L.A. school’s faculty has denounced the demand to cede rights to ensure funding.

- DANIEL MILLER, JAWEED KALEEM AND COLLIN BINKLEY

As MIT rejects Trump deal, USC faces a dilemma

TRUMP'S proposal comes at a fraught time for USC, which is facing down a $200-million budget deficit.

As USC weighs its options, MIT has become the first of nine universities to forcefully reject a White House proposal that asks them to adopt President Trump’s conservative political agenda in exchange for favorable access to federal funding.

In a letter to Trump administration officials, MIT President Sally Kornbluth said Friday the campus disagrees with provisions of the proposal, including some that would limit free speech and the university’s independence. She said that Trump’s “Compact for Academic Excellence in Higher Education” is inconsistent with MIT’s belief that scientific funding should be based on merit alone.

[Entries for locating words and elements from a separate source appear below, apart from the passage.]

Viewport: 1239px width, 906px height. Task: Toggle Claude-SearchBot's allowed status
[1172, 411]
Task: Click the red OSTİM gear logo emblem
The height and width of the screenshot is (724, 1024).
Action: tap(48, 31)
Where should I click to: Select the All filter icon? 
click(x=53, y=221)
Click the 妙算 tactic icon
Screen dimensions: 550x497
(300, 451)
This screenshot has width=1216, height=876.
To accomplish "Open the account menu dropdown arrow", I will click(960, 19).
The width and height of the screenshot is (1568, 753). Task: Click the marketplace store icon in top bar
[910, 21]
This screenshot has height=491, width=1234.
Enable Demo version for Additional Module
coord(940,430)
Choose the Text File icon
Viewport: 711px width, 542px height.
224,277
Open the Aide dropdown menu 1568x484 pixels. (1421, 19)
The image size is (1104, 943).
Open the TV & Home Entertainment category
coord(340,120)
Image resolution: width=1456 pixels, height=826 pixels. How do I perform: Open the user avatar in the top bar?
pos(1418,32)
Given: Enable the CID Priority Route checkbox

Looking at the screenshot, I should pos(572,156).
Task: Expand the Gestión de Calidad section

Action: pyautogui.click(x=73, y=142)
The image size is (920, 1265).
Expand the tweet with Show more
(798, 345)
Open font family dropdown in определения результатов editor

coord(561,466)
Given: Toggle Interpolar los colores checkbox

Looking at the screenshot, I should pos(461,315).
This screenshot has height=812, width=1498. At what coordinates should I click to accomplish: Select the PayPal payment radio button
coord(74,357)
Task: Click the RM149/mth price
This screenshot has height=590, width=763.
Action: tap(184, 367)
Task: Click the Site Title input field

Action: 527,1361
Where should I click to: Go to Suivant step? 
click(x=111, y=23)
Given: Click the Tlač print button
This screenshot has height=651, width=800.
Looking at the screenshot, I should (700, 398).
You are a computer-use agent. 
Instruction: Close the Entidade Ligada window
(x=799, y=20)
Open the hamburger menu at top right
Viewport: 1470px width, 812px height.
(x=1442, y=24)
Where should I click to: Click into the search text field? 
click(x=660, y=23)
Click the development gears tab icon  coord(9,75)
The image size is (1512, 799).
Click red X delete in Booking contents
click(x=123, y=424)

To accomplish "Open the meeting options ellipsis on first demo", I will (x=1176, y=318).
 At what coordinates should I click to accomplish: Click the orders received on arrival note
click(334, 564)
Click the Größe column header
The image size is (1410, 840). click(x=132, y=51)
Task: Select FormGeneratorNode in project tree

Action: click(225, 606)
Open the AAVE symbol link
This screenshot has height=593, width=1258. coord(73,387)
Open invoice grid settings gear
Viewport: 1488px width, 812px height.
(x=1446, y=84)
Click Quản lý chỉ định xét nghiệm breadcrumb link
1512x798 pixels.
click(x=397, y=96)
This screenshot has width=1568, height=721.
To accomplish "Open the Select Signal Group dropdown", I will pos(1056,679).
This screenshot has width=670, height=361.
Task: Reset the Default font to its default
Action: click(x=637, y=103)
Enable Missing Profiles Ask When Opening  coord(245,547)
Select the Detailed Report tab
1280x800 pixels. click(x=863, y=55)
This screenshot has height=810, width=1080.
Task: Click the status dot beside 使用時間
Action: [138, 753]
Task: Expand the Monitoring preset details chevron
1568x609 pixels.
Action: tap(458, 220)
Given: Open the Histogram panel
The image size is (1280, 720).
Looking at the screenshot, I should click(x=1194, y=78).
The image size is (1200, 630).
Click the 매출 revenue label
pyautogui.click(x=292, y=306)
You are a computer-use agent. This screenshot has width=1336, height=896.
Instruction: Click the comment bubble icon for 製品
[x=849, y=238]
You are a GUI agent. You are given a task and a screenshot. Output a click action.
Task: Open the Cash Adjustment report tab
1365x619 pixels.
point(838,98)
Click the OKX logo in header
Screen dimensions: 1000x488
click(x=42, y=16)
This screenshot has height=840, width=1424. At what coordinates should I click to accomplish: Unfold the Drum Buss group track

“Therefore, with respect, we cannot support the proposed approach to addressing the issues facing higher education,” Kornbluth said in a letter to Education Secretary Linda McMahon and White House officials.

The MIT rejection comes as USC has been roiled by the proposed compact since receiving it earlier this month. The school’s faculty members strongly denounced the offering at a meeting this week, calling it “egregiously invalid,” “probably unconstitutional,” and “antithetical to principles of academic freedom.”

But interim President Beong-Soo Kim told the roughly 500 attendees the university “has not made any kind of final decision.”

At the same time, Gov. Gavin Newsom has aggressively weighed in, challenging USC “to do the right thing” and reject the offer. He threatened to withhold state funding to any California university that agrees to it.

White House spokesperson Liz Huston said that “the Trump Administration’s only request is for universities to end discrimination. Any university that refuses this once-in-a-lifetime opportunity to transform higher education isn’t serving its students or their parents — they're bowing to radical, left-wing bureaucrats.”